I *will* grant you that there are a lot of companies out there that don't write OSX versions of their software, and that can be annoying on occasion, but seeing as I'm not a gamer it's never affected me personally.
Pretty much everything else that I've needed to do I've found an equivalent piece of software.

*looks more than more than mildly surprised to hear that you don't run an antivirus and haven't gotten hit*


----------



## icehawk (Dec 31, 2007)

Rostam The Grey said:
			
		

> OK, here it is... Macs are NOT more secure than Windows. If anything, I would think Windows is more secure. Not only does Microsoft do extensive testing and spend millions and months on it, but Vista has memory randomization, which means your system code jumps around in memory.



Vista's ASLR is only randomized across 8 bits (and then only for properly compiled binaries), meaning an attacker has a 1/256 chance in hitting the correct memory address in a return to libc attack. Furthermore, the memory address is _only randomized once during boot_, meaning that an attacker only has to worry about the layout changing when the machine reboots. (Let's not forget that the default action in Vista is *suspend* and not shutdown.)

This is really moot, as exploits pale in the face of what you can get people to do by social engineering.



			
				Swampwulf said:
			
		

> No, there's been a couple of proof of concept Virii, several trojans, and I think that there might have been a worm hit a couple of dozen machine a few years ago, but I've never had anything hit my machine.



There was one a couple of months ago, but it was the normal 'click here to download a codec to view this porn' sort of a thing, and not an 'oh view this page while we have a piece of javascript that tries every IE exploit from the past six months on your browser' one.


----------



## ADF (Dec 31, 2007)

No operating system in existence is completely secure, nothing is unhackable, you would have to be pretty arrogant to think otherwise. Frankly I find the Mac mentality that they are immune to viruses as being dangerous, a false sense of immunity only makes you more vaulnable.
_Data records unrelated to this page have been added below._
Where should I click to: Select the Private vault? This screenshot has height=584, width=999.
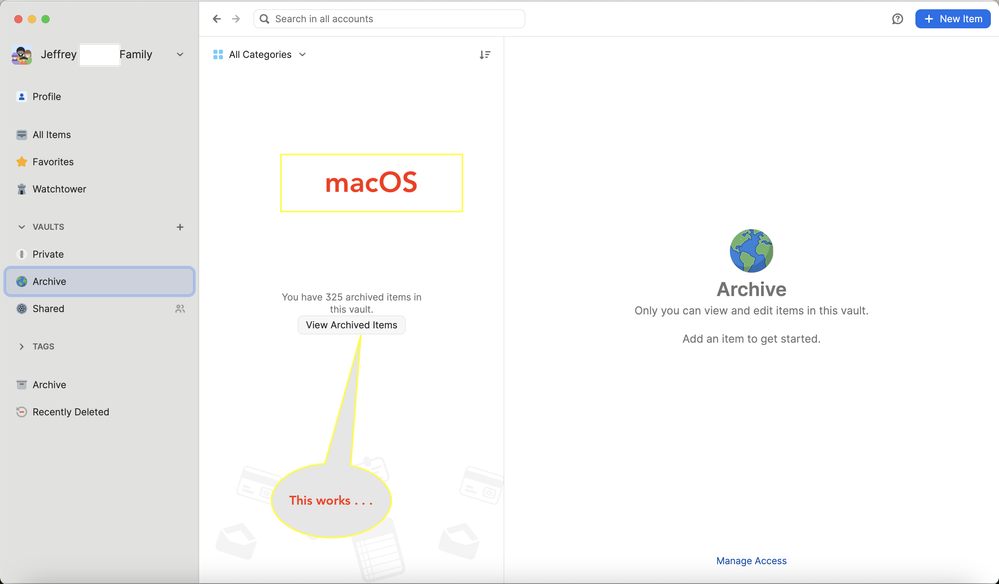click(x=48, y=254)
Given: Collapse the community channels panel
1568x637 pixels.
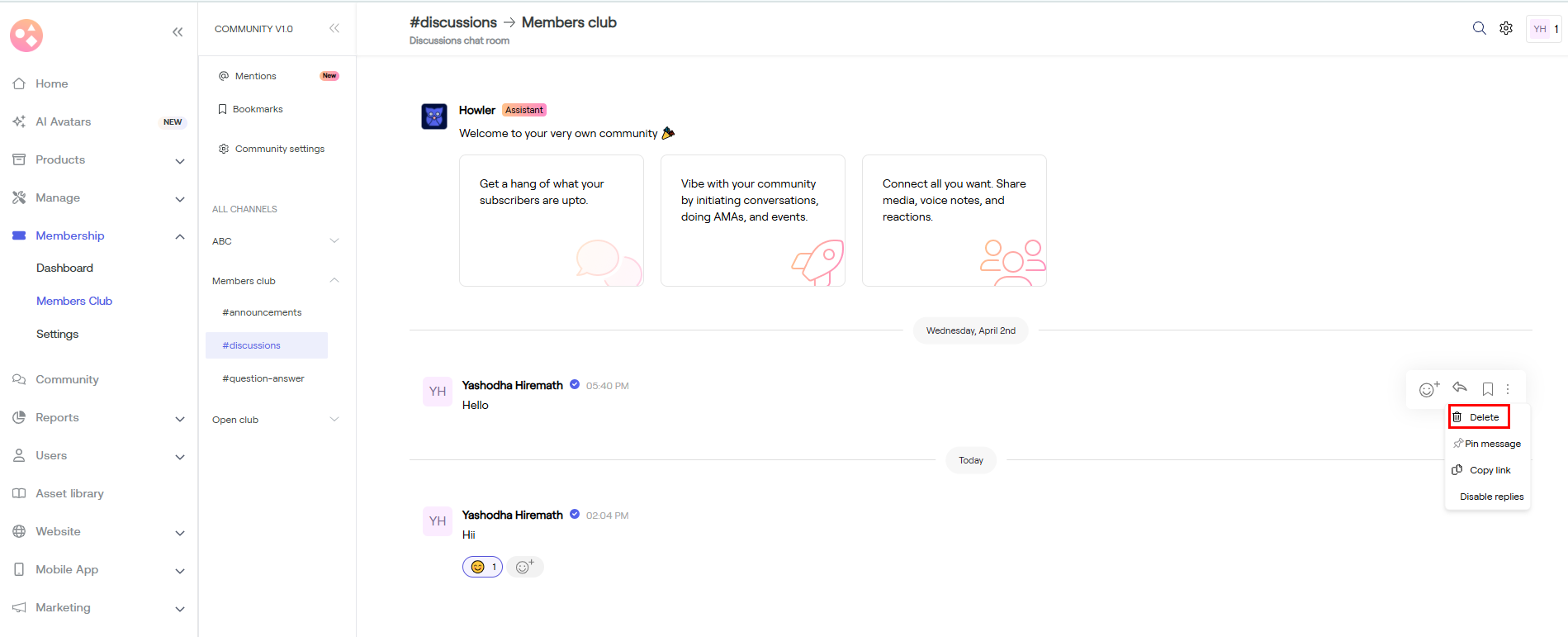Looking at the screenshot, I should point(334,28).
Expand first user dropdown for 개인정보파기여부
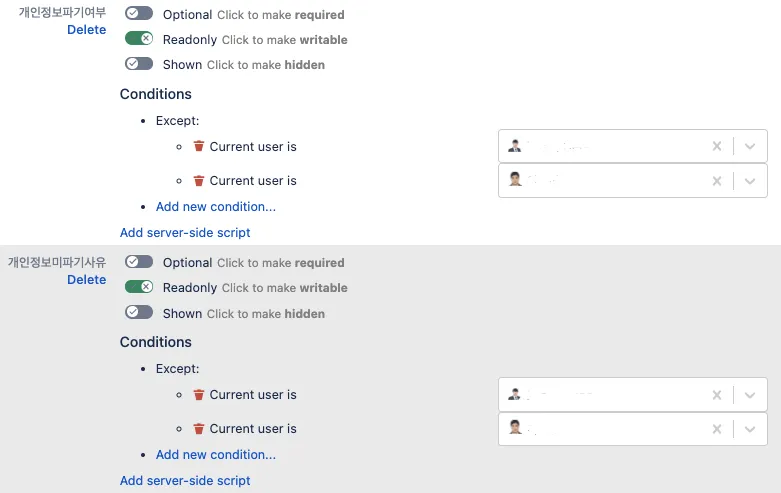The height and width of the screenshot is (493, 781). [750, 146]
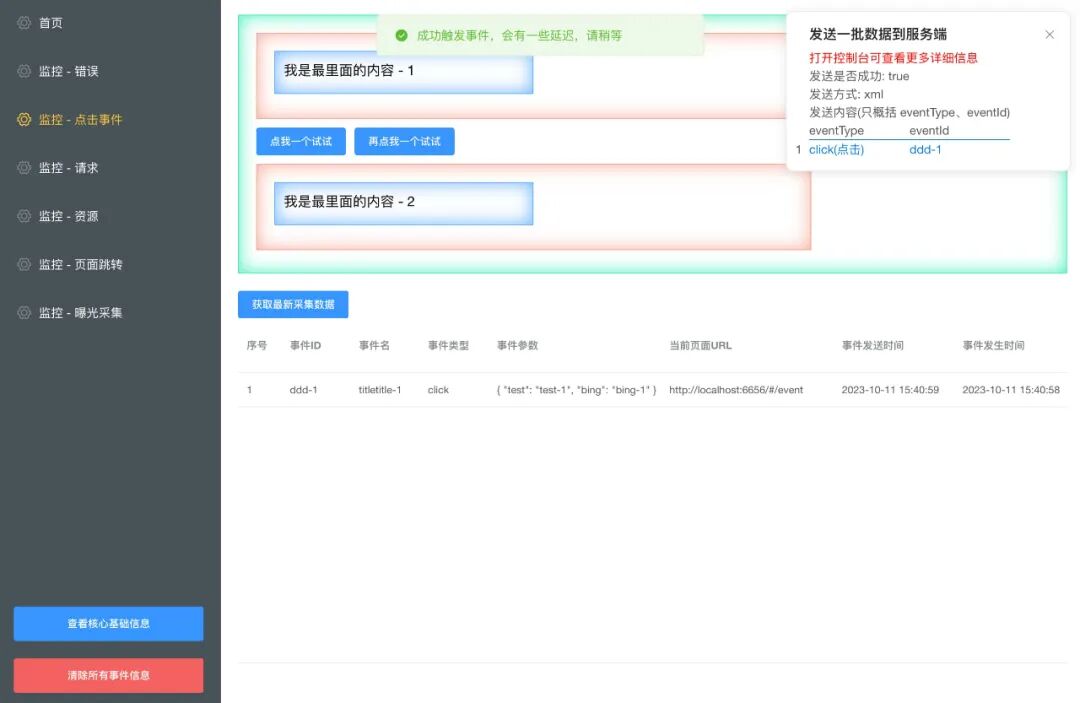Click the gear icon for 监控 - 请求
Image resolution: width=1080 pixels, height=703 pixels.
coord(24,167)
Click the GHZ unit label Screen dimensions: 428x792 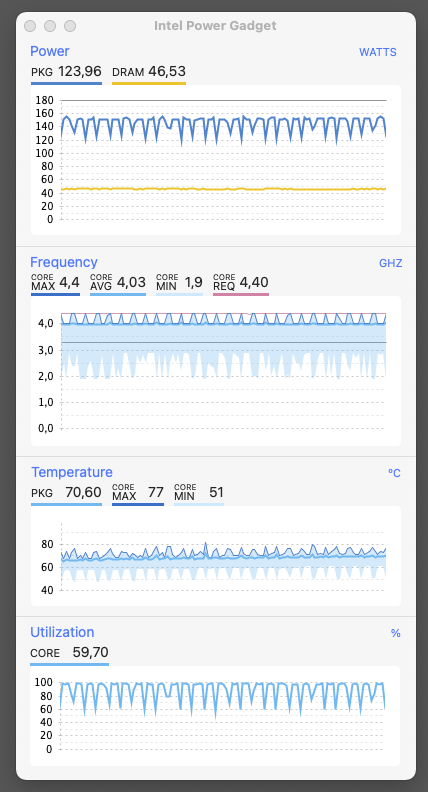(x=390, y=263)
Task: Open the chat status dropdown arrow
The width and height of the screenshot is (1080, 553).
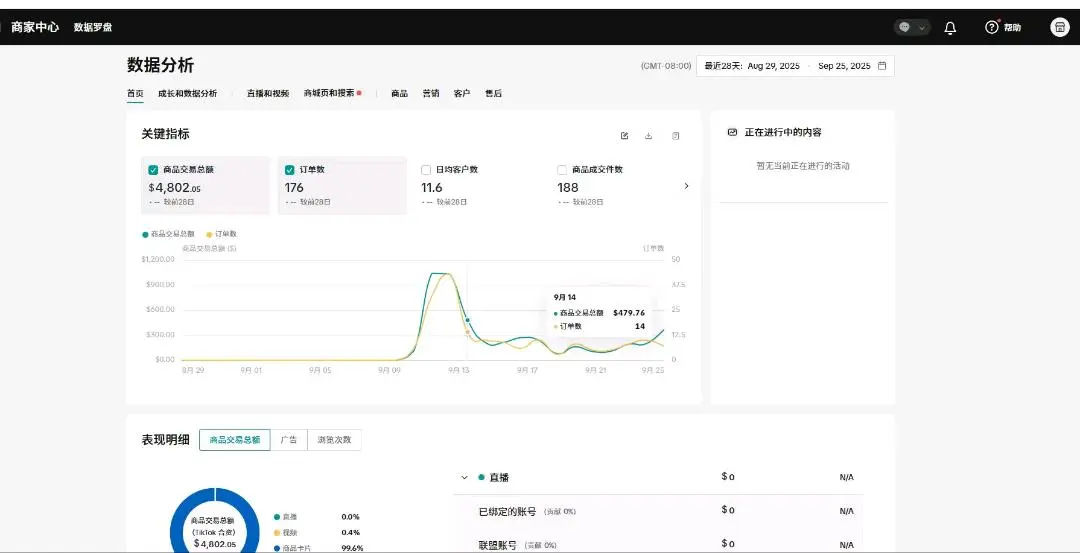Action: tap(922, 28)
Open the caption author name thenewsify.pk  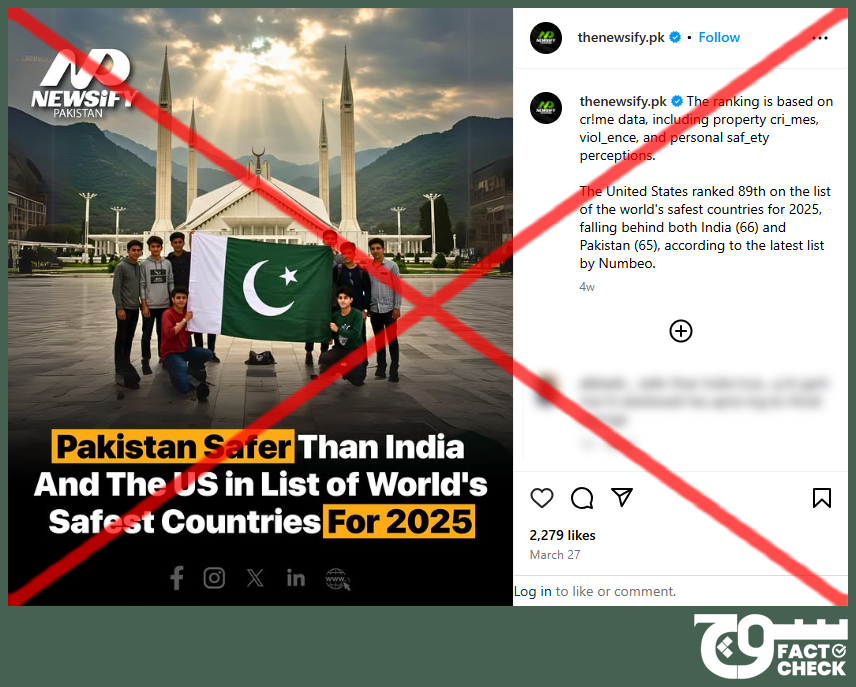623,102
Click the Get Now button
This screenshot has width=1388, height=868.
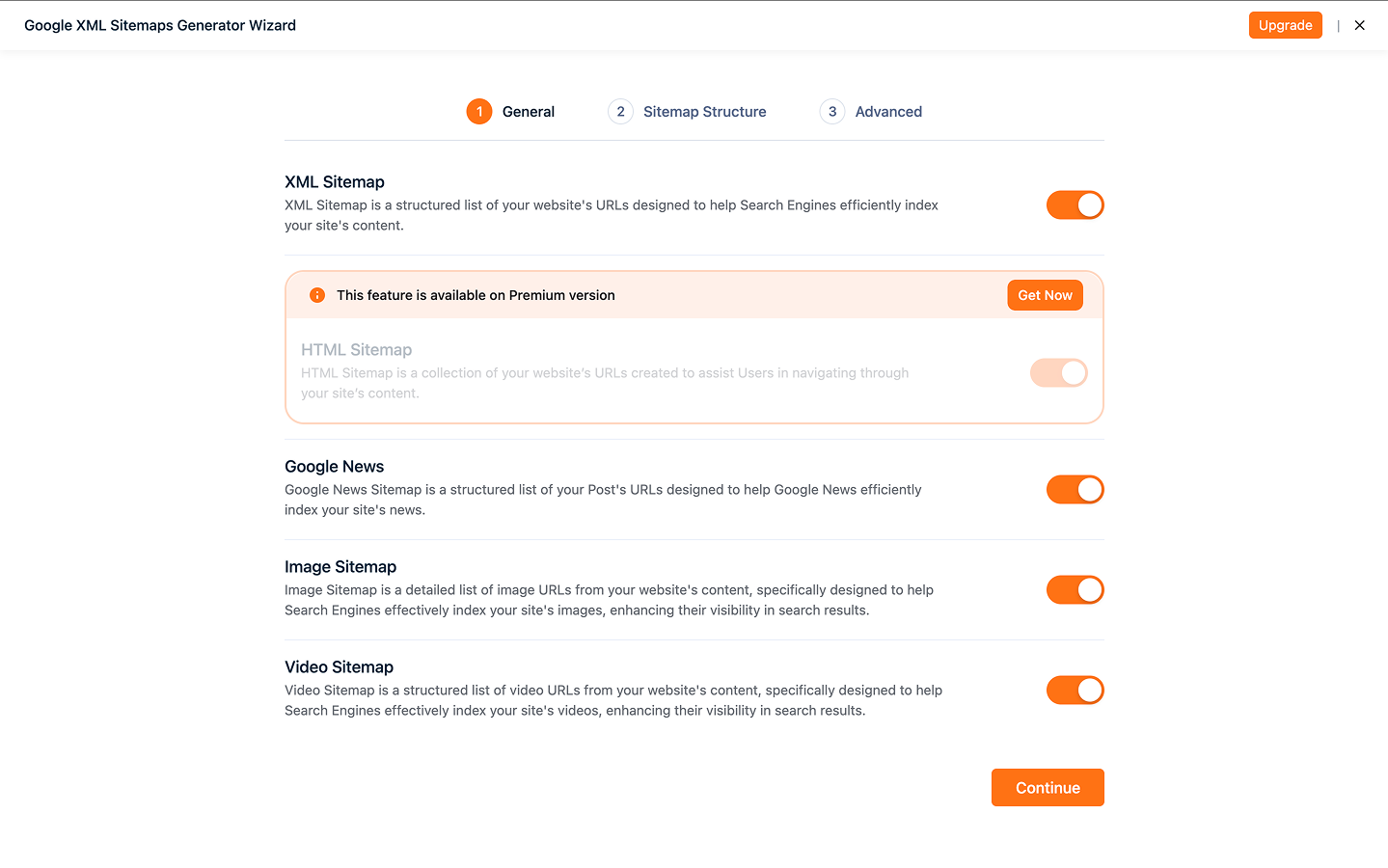pyautogui.click(x=1045, y=295)
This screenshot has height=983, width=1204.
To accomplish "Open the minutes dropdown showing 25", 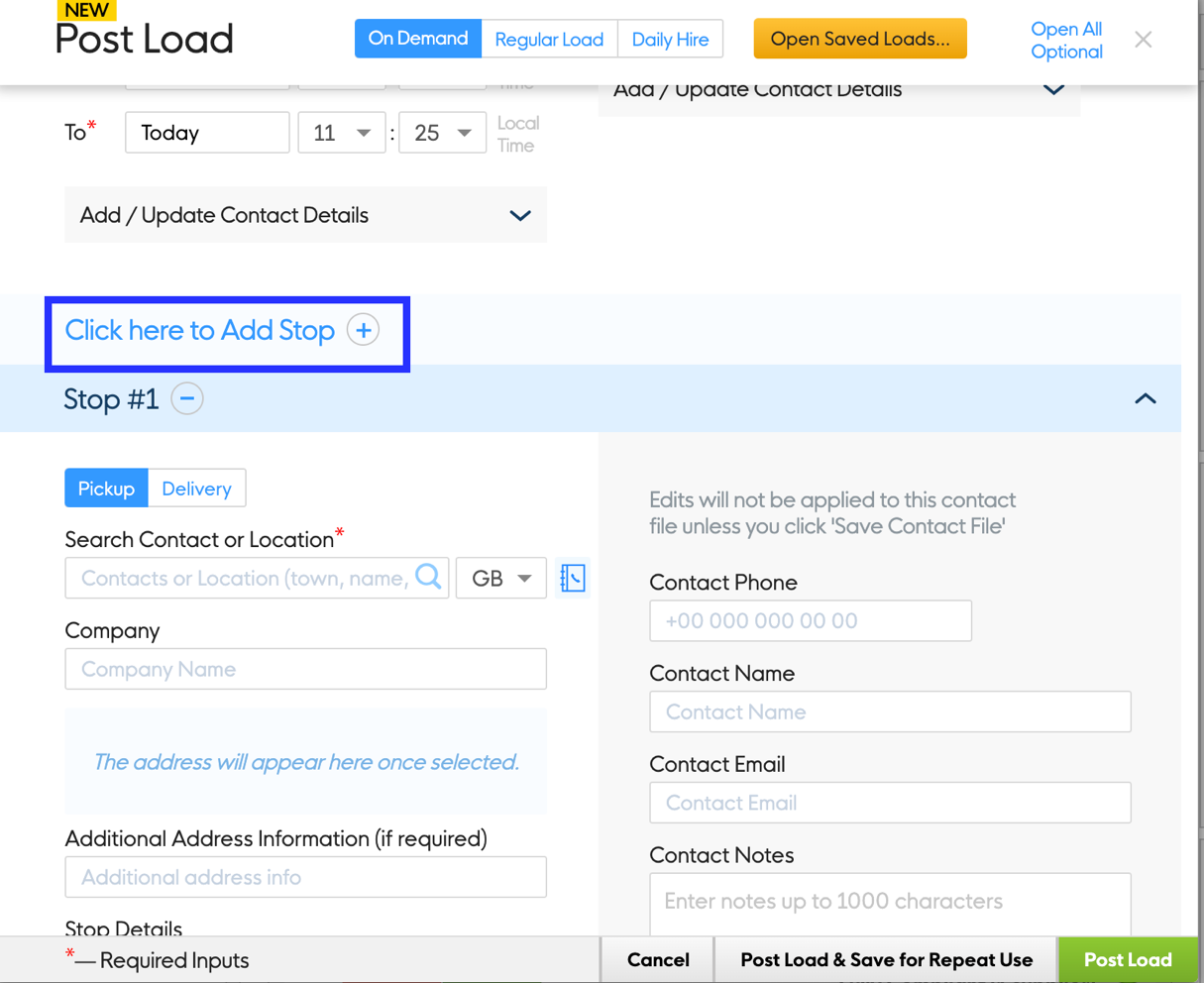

If someone wanted to they can make viruses for Mac, but they will get more machines for their effort targeting Windows.


----------



## Aden (Dec 31, 2007)

You'd think a bunch of hackers would be targeting Macs a lot more intensely because of how damn smug all of us Mac owners are, eh?


----------



## net-cat (Dec 31, 2007)

Why Mac and Linux will always be as insecure as Windows:



> Click here for free porn/penis enlargement/Playstation 3/laptop/whatever!
> 
> If something pops up asking for your password, you should enter it. You can trust us. We're really reputable and stuff. And we're giving you free stuff. If you don't do it, you can't get the free stuff!


----------



## Rostam The Grey (Dec 31, 2007)

Swampwulf said:
			
		

> No, there's been a couple of proof of concept Virii, several trojans, and I think that there might have been a worm hit a couple of dozen machine a few years ago, but I've never had anything hit my machine.
> I guess that Apple *might* just spend a few dollars to keep their OS patched despite what seems to be an assumption on your part that they don't.
> 
> I *will* grant you that there are a lot of companies out there that don't write OSX versions of their software, and that can be annoying on occasion, but seeing as I'm not a gamer it's never affected me personally.
> ...



I keep windows updated. Microsoft fixes the holes. The problems that pop up everywhere are from known exploits that people don't update to fix. Plus I don't click or view unsolicited email. But I also have a Masters Degree in Computer Science, I'm pretty confident I could fix any problems. I wouldn't recommend it to a client.


			
				icehawk said:
			
		

> Vista's ASLR is only randomized across 8 bits (and then only for properly compiled binaries), meaning an attacker has a 1/256 chance in hitting the correct memory address in a return to libc attack. Furthermore, the memory address is _only randomized once during boot_, meaning that an attacker only has to worry about the layout changing when the machine reboots. (Let's not forget that the default action in Vista is *suspend* and not shutdown.)
> 
> This is really moot, as exploits pale in the face of what you can get people to do by social engineering.



I didn't know that, I had just heard about the feature and thought it was neat. Still makes it harder to find though, which I'm for anything that makes it harder for someone to hack.



			
				Swampwulf said:
			
		

> I guess that Apple *might* just spend a few dollars to keep their OS patched despite what seems to be an assumption on your part that they don't.



Almost forgot. I'm not trying to say Apple is crap and they don't spend money on security. All I'm saying is the assumption that Mac is more secure than Windows because there's been less fuss made about it's flaws is wrong.


----------



## Ceceil Felias (Dec 31, 2007)

Windows is the prime target for exploits because of the vast popularity.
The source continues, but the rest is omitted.